▸ WHAT TO WORK ON: Each entry has to be set down again with no alteration.

--- EXERCISE MATERIALS ---

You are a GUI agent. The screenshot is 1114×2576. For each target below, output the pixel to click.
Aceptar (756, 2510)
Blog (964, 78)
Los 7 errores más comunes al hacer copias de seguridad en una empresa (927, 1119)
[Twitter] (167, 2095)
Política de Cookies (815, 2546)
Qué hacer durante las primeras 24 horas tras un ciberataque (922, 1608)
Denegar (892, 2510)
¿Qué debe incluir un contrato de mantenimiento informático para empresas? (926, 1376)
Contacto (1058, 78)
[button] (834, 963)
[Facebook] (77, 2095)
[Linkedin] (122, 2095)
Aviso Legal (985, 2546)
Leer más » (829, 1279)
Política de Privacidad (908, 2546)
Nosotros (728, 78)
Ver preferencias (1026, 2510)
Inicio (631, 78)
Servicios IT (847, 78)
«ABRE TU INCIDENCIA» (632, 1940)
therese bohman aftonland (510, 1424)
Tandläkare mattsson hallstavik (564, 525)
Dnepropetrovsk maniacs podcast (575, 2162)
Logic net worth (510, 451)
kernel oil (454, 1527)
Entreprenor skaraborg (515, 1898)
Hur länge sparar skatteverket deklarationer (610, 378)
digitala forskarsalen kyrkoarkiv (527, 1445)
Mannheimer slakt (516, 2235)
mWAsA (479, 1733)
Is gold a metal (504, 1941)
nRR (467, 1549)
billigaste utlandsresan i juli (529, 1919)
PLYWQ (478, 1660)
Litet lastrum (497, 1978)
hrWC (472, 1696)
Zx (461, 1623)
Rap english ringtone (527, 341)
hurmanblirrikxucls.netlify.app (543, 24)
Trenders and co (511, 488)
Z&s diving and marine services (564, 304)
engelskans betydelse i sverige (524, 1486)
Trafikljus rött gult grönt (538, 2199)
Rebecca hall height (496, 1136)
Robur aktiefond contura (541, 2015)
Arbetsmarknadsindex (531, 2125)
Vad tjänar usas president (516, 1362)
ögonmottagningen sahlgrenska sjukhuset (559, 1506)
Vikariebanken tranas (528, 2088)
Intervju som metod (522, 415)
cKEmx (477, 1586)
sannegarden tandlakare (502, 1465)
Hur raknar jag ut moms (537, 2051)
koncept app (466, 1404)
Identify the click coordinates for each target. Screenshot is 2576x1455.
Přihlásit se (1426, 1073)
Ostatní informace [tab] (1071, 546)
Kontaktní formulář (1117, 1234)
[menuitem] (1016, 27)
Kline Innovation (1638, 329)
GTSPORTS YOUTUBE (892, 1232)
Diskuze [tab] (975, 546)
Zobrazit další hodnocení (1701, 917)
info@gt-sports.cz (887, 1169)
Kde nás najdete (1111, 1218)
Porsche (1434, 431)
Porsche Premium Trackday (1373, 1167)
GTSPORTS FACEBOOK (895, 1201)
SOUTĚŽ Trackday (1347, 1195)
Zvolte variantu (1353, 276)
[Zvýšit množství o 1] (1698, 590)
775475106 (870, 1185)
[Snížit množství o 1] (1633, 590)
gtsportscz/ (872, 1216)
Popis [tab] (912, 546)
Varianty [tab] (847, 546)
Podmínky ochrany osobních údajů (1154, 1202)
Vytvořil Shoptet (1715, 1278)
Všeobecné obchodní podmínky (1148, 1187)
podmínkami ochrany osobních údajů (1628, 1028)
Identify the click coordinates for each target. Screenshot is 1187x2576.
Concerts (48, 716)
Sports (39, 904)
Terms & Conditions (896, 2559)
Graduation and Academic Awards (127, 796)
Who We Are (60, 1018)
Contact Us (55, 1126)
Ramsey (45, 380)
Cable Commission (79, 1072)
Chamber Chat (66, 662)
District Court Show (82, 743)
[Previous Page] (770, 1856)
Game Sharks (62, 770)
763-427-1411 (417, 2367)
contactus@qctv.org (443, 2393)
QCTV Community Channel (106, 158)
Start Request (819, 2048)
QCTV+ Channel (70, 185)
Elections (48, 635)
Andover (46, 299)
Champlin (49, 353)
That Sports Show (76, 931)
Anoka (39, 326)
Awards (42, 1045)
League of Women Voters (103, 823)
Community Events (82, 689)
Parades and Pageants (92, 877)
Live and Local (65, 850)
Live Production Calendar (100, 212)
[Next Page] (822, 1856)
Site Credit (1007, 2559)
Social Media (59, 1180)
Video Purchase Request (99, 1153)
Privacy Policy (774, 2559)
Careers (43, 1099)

---

▸ EXERCISE RESULT:
You are a GUI agent. The screenshot is 1114×2576. For each target below, output the pixel to click.
Aceptar (756, 2510)
Blog (964, 78)
Los 7 errores más comunes al hacer copias de seguridad en una empresa (927, 1119)
[Twitter] (167, 2095)
Política de Cookies (815, 2546)
Qué hacer durante las primeras 24 horas tras un ciberataque (922, 1608)
Denegar (892, 2510)
¿Qué debe incluir un contrato de mantenimiento informático para empresas? (926, 1376)
Contacto (1058, 78)
[button] (834, 963)
[Facebook] (77, 2095)
[Linkedin] (122, 2095)
Aviso Legal (985, 2546)
Leer más » (829, 1279)
Política de Privacidad (908, 2546)
Nosotros (728, 78)
Ver preferencias (1026, 2510)
Inicio (631, 78)
Servicios IT (847, 78)
«ABRE TU INCIDENCIA» (632, 1940)
therese bohman aftonland (510, 1424)
Tandläkare mattsson hallstavik (564, 525)
Dnepropetrovsk maniacs podcast (575, 2162)
Logic net worth (510, 451)
kernel oil (454, 1527)
Entreprenor skaraborg (515, 1898)
Hur länge sparar skatteverket deklarationer (610, 378)
digitala forskarsalen kyrkoarkiv (527, 1445)
Mannheimer slakt (516, 2235)
mWAsA (479, 1733)
Is gold a metal (504, 1941)
nRR (467, 1549)
billigaste utlandsresan i juli (529, 1919)
PLYWQ (478, 1660)
Litet lastrum (497, 1978)
hrWC (472, 1696)
Zx (461, 1623)
Rap english ringtone (527, 341)
hurmanblirrikxucls.netlify.app (543, 24)
Trenders and co (511, 488)
Z&s diving and marine services (564, 304)
engelskans betydelse i sverige (524, 1486)
Trafikljus rött gult grönt (538, 2199)
Rebecca hall height (496, 1136)
Robur aktiefond contura (541, 2015)
Arbetsmarknadsindex (531, 2125)
Vad tjänar usas president (516, 1362)
ögonmottagningen sahlgrenska sjukhuset (559, 1506)
Vikariebanken tranas (528, 2088)
Intervju som metod (522, 415)
cKEmx (477, 1586)
sannegarden tandlakare (502, 1465)
Hur raknar jag ut moms (537, 2051)
koncept app (466, 1404)
Identify the click coordinates for each target. Screenshot is 2576x1455.
Přihlásit se (1426, 1073)
Ostatní informace [tab] (1071, 546)
Kontaktní formulář (1117, 1234)
[menuitem] (1016, 27)
Kline Innovation (1638, 329)
GTSPORTS YOUTUBE (892, 1232)
Diskuze [tab] (975, 546)
Zobrazit další hodnocení (1701, 917)
info@gt-sports.cz (887, 1169)
Kde nás najdete (1111, 1218)
Porsche (1434, 431)
Porsche Premium Trackday (1373, 1167)
GTSPORTS FACEBOOK (895, 1201)
SOUTĚŽ Trackday (1347, 1195)
Zvolte variantu (1353, 276)
[Zvýšit množství o 1] (1698, 590)
775475106 (870, 1185)
[Snížit množství o 1] (1633, 590)
gtsportscz/ (872, 1216)
Popis [tab] (912, 546)
Varianty [tab] (847, 546)
Podmínky ochrany osobních údajů (1154, 1202)
Vytvořil Shoptet (1715, 1278)
Všeobecné obchodní podmínky (1148, 1187)
podmínkami ochrany osobních údajů (1628, 1028)
Identify the click coordinates for each target. Screenshot is 1187x2576.
Concerts (48, 716)
Sports (39, 904)
Terms & Conditions (896, 2559)
Graduation and Academic Awards (127, 796)
Who We Are (60, 1018)
Contact Us (55, 1126)
Ramsey (45, 380)
Cable Commission (79, 1072)
Chamber Chat (66, 662)
District Court Show (82, 743)
[Previous Page] (770, 1856)
Game Sharks (62, 770)
763-427-1411 (417, 2367)
contactus@qctv.org (443, 2393)
QCTV Community Channel (106, 158)
Start Request (819, 2048)
QCTV+ Channel (70, 185)
Elections (48, 635)
Andover (46, 299)
Champlin (49, 353)
That Sports Show (76, 931)
Anoka (39, 326)
Awards (42, 1045)
League of Women Voters (103, 823)
Community Events (82, 689)
Parades and Pageants (92, 877)
Live and Local (65, 850)
Live Production Calendar (100, 212)
[Next Page] (822, 1856)
Site Credit (1007, 2559)
Social Media (59, 1180)
Video Purchase Request (99, 1153)
Privacy Policy (774, 2559)
Careers (43, 1099)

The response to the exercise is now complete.